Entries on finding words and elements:
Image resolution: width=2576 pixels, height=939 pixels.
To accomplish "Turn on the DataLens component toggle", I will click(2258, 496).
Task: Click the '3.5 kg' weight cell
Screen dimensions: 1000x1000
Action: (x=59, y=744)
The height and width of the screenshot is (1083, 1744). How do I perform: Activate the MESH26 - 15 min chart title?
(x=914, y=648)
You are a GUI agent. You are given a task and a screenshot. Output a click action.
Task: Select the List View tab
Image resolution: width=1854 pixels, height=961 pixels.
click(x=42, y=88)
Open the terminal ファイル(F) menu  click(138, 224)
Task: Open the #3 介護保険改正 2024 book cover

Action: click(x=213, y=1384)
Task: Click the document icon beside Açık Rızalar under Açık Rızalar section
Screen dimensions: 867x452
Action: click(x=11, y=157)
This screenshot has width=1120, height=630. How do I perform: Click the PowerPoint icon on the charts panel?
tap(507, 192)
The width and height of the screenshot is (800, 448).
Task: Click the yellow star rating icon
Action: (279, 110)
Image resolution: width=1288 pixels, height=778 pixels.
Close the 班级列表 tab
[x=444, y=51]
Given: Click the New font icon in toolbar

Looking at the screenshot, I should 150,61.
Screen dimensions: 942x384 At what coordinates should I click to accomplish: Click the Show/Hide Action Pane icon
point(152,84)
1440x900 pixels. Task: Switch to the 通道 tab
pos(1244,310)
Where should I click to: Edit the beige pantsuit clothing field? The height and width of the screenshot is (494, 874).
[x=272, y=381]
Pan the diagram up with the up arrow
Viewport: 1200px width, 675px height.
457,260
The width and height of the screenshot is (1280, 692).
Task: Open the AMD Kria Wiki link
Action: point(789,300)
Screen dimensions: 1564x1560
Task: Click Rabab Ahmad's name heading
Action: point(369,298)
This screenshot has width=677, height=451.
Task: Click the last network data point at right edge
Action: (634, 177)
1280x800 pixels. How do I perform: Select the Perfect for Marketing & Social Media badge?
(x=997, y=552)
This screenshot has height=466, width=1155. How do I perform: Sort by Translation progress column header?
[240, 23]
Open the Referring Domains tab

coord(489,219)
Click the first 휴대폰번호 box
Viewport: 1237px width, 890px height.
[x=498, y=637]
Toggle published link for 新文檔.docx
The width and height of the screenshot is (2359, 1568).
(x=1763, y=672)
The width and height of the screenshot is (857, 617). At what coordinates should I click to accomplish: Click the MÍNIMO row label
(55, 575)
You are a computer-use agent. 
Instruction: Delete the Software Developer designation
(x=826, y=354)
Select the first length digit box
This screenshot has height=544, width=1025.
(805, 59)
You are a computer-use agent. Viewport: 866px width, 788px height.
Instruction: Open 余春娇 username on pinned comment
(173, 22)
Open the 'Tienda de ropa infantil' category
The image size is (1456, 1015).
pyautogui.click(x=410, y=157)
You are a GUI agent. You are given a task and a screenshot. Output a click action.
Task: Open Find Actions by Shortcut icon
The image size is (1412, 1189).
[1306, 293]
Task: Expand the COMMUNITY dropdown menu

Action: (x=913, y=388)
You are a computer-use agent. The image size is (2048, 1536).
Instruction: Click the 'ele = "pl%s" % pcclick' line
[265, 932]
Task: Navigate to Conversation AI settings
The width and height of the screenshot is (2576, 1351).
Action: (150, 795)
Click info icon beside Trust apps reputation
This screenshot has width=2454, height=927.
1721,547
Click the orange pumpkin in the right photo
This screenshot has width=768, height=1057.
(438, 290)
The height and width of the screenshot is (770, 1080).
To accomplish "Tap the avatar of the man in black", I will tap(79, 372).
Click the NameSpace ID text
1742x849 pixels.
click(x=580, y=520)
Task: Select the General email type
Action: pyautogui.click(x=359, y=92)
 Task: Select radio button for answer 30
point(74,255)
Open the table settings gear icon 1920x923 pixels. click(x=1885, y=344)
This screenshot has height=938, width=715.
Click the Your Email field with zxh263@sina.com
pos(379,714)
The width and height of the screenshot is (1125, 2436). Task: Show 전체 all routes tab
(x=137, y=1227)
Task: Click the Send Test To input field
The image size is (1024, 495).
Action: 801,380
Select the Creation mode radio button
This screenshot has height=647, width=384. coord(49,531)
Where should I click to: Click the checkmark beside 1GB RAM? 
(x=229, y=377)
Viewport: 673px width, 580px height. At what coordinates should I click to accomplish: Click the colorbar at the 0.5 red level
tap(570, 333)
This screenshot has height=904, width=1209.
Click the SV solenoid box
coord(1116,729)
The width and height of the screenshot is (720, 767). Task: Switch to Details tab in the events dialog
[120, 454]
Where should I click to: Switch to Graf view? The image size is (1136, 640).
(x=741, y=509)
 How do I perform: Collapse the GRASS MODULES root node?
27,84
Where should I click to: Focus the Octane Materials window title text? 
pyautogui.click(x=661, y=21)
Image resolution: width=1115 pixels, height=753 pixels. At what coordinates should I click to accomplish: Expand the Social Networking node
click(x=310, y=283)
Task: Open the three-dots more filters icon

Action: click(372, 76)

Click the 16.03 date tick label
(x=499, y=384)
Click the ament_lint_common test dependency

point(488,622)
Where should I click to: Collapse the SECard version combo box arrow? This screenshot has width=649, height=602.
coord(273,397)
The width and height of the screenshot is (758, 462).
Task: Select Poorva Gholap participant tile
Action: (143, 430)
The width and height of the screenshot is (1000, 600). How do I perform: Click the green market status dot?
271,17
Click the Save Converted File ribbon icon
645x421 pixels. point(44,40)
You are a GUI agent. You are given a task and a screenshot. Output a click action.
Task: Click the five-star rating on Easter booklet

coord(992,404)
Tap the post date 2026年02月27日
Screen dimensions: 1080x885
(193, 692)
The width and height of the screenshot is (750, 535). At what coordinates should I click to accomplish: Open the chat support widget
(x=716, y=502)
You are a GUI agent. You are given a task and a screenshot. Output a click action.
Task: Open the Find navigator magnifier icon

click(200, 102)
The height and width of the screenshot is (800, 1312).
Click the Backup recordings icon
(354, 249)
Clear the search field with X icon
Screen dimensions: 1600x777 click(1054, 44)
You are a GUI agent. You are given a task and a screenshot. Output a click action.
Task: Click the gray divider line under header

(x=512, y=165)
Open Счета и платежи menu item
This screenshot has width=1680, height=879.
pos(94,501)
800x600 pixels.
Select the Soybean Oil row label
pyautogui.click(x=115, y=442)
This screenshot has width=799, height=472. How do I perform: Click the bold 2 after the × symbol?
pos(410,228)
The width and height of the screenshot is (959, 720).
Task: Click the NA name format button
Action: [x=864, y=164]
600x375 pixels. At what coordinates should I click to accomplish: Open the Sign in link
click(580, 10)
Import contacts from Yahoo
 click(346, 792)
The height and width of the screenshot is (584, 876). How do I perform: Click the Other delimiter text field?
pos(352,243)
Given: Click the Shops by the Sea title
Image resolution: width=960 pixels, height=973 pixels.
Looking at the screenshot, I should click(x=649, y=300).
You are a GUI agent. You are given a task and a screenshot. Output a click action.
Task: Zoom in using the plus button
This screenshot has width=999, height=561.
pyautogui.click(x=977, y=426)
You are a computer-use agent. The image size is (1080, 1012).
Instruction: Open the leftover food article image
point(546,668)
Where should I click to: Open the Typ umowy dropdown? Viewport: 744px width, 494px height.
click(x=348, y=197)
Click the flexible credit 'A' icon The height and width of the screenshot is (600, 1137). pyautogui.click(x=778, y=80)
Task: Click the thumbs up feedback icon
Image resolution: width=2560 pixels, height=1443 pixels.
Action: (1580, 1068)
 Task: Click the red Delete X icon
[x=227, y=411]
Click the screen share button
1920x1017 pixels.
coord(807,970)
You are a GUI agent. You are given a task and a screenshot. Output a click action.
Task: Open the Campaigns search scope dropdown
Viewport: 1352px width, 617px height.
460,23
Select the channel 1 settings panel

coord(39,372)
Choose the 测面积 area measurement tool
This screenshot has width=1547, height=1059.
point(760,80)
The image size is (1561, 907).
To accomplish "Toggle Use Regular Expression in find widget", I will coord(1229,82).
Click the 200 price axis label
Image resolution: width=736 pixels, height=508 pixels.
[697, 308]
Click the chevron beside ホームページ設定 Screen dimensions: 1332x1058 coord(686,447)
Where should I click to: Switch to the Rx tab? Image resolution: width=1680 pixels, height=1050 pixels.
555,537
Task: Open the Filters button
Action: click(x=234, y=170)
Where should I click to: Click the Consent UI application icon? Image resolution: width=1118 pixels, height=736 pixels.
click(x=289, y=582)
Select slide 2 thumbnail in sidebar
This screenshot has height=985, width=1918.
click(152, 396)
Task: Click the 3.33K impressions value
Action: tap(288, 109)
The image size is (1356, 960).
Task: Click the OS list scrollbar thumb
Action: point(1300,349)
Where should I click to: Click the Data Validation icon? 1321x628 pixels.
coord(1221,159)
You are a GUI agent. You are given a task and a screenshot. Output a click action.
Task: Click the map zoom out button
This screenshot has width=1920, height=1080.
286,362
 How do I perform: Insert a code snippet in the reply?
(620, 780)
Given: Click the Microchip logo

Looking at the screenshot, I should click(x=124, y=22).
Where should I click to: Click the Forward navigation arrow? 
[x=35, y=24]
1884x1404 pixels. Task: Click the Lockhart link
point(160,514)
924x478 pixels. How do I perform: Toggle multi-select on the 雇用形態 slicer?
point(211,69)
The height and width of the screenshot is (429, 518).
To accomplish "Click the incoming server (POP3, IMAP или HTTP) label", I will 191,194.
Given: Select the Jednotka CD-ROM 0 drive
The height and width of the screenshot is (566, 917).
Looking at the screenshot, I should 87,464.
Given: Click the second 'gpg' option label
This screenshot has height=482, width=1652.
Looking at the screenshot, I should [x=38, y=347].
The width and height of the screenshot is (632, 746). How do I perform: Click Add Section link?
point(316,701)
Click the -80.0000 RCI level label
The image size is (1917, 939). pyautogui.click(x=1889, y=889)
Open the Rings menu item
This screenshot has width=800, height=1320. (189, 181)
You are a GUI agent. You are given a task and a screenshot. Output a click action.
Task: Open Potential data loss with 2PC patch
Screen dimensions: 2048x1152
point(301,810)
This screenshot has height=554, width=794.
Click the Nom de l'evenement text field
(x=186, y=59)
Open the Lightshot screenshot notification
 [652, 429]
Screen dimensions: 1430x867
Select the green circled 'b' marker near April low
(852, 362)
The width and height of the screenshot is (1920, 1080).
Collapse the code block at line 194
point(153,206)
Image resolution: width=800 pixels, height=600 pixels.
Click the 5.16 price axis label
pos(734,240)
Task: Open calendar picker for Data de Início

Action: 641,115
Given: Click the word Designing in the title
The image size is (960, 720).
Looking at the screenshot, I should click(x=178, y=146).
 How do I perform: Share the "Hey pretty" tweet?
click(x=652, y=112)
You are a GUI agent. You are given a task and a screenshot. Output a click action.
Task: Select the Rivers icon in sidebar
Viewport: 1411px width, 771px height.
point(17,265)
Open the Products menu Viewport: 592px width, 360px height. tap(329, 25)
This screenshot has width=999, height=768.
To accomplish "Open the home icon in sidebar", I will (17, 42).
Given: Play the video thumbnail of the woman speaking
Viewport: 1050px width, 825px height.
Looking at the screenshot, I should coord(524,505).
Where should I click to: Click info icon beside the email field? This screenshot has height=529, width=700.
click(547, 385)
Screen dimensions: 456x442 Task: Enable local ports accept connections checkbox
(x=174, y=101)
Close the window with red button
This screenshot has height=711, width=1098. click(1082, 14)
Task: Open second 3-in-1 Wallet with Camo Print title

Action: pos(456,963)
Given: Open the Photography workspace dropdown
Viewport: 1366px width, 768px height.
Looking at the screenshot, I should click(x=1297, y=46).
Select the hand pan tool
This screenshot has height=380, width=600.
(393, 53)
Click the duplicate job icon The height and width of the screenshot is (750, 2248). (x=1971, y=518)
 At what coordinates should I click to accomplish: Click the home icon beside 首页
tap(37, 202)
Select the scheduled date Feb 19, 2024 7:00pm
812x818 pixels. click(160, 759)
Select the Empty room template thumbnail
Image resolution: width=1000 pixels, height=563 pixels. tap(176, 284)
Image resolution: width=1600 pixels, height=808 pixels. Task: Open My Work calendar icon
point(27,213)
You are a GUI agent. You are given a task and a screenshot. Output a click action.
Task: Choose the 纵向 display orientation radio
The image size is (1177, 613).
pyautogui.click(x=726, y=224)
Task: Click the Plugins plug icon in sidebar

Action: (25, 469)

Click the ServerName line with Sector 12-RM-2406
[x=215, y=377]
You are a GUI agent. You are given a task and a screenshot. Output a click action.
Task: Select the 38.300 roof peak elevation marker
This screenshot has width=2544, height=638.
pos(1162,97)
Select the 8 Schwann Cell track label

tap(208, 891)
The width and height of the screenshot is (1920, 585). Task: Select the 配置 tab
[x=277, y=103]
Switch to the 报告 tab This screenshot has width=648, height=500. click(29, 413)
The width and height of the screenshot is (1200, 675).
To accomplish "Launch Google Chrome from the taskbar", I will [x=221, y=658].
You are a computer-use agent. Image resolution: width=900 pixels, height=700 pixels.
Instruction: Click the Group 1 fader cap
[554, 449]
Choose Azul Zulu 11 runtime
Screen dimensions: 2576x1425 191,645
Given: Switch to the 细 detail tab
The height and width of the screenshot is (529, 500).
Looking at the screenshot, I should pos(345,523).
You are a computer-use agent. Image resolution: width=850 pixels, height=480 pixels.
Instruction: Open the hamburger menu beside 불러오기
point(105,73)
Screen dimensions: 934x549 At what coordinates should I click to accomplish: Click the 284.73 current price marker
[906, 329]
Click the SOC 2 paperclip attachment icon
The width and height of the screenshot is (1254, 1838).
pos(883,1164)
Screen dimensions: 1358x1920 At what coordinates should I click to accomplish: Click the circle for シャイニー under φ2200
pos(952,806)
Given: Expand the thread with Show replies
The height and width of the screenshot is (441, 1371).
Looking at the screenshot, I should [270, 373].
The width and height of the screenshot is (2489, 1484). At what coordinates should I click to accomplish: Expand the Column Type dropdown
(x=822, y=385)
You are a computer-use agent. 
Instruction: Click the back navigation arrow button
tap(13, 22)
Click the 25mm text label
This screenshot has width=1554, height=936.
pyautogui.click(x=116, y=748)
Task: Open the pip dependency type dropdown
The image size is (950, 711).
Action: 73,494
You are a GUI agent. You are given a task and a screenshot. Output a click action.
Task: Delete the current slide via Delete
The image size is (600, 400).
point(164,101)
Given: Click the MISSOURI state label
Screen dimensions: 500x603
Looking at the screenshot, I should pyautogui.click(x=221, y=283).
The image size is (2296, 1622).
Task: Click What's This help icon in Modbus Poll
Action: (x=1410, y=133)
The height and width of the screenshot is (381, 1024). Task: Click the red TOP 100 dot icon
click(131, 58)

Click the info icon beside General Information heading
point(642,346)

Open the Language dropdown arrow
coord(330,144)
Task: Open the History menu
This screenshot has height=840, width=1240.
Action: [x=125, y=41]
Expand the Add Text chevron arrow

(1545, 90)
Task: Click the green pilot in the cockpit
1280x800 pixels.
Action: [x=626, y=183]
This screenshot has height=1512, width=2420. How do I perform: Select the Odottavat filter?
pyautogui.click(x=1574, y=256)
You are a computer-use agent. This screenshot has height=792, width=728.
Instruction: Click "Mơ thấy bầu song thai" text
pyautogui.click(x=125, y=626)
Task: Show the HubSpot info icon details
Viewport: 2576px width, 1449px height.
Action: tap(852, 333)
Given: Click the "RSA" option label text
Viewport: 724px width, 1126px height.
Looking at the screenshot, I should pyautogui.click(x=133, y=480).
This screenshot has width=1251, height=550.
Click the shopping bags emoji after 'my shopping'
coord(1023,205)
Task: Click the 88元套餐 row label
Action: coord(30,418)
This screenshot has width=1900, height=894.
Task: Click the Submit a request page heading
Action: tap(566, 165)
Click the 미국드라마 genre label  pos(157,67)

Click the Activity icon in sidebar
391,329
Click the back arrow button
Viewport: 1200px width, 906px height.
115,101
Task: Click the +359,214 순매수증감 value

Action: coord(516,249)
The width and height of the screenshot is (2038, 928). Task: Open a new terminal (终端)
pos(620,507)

Your task: Copy the entries word for word, from the very first one through the line containing "Open the terminal", with both ends included.

Task solution:
Image resolution: width=2576 pixels, height=939 pixels.
To accomplish "Turn on the DataLens component toggle", I will click(2258, 496).
Task: Click the '3.5 kg' weight cell
Screen dimensions: 1000x1000
Action: (x=59, y=744)
The height and width of the screenshot is (1083, 1744). How do I perform: Activate the MESH26 - 15 min chart title?
(x=914, y=648)
You are a GUI agent. You are given a task and a screenshot. Output a click action.
Task: Select the List View tab
Image resolution: width=1854 pixels, height=961 pixels.
click(x=42, y=88)
Open the terminal ファイル(F) menu  click(138, 224)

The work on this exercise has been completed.